Comissão Guarani Yvyrupa se manifesta contra o desmonte dos direitos indígenas

Em carta, representes guarani de várias aldeias em São Paulo falam sobre o esvaziamento da Funai, da saúde indígena e da previdência social

Entre os dias 22 e 23 de março, cerca de 50 representantes da Comissão Guarani Yvyrupa (CGY) se reuniram na Terra Indígena Tenondé Porã, extremo sul da capital paulista, para debater a conjuntura política e seus ecos sobre os direitos indígenas. Ao final do encontro, os indígenas escreveram uma carta para tornar público seu posicionamento político. Clique e leia o documento na íntegra.

Os indígenas manifestam repúdio a três ameaças centrais do governo atual: (1) a transferência da demarcação de territórios indígenas a representantes do agronegócio (e o consequente esvaziamento de funções da Fundação Nacional do Índio), por meio da Medida Provisória 870/2019, (2) a municipalização da saúde indígena, que fere o direito à saúde diferenciada e (3) a Reforma da Previdência, especialmente por conta das mudanças na aposentadoria rural, que afetarão profundamente os anciãos das comunidades.

“O governo Bolsonaro está cumprindo suas promessas de campanha, buscando exterminar os nossos direitos para, com isso, nos exterminar”, escrevem na carta. As lideranças reivindicam o direito à consulta prévia, garantido pela Convenção 169 da Organização Internacional do Trabalho, sobre qualquer ação que possa afetá-los.
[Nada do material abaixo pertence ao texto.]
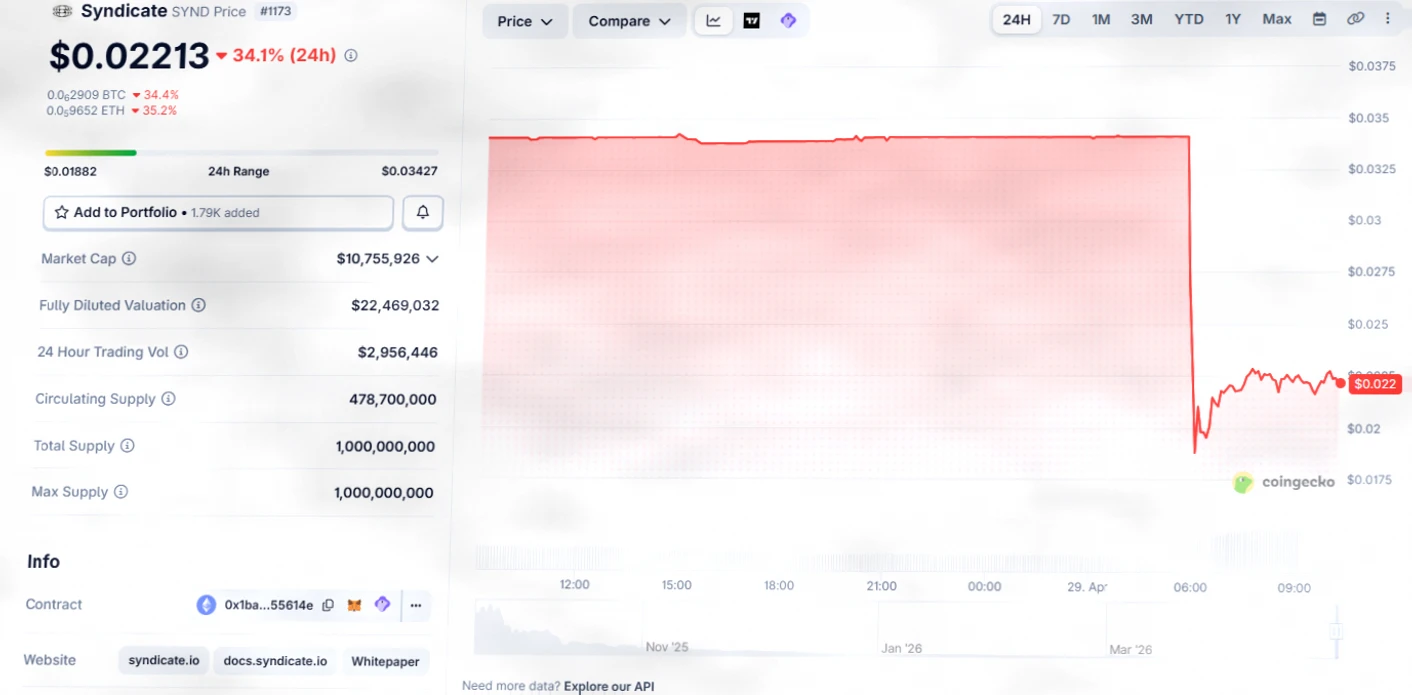Viewport: 1412px width, 695px height.
Task: Open the calendar date range picker
Action: [1319, 19]
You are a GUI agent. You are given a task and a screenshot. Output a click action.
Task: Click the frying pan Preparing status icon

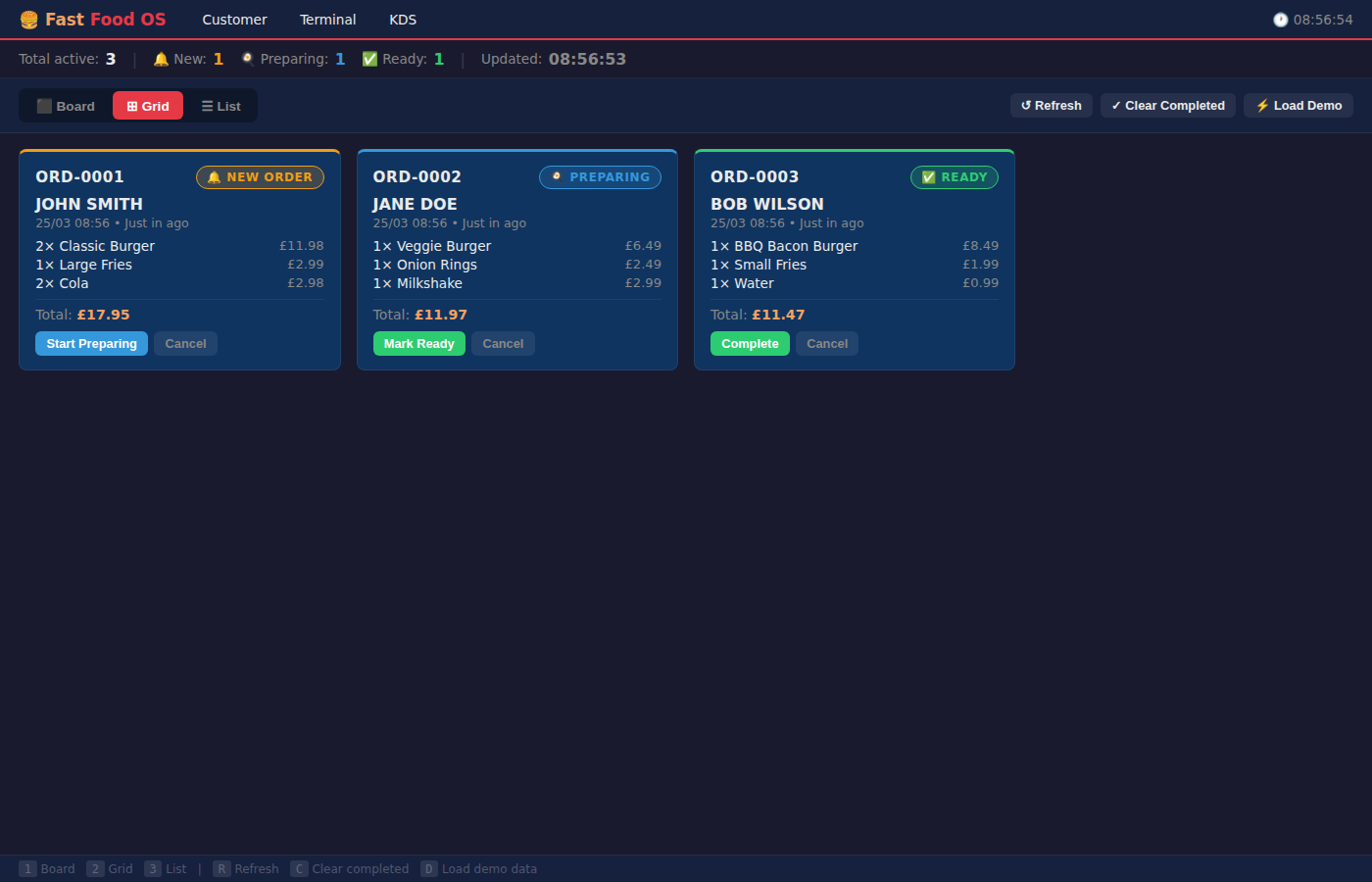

Os Guarani também aproveitaram o encontro para reafirmar e registrar, neste documento, o apoio às comunidades avá-guarani no Oeste do Paraná, que estão sob constante ameaça de despejo por ações de reintegração de posse movidas pela Itaipu Binacional.

Durante a reunião, os Guarani comemoraram a notícia de que o Supremo Tribunal Federal (STF) acolheu o pedido da Procuradoria Geral da República para o recolhimento dos mandados de reintegração de posse e a favor da permanência das comunidades Curva Guarani e Pyahu em seus territórios tradicionais. “É no diálogo e no respeito aos nossos direitos que está o caminho para uma convivência harmoniosa, livre de preconceito e de violência. Por isso lutamos e continuaremos vigilantes!”, concluem as lideranças.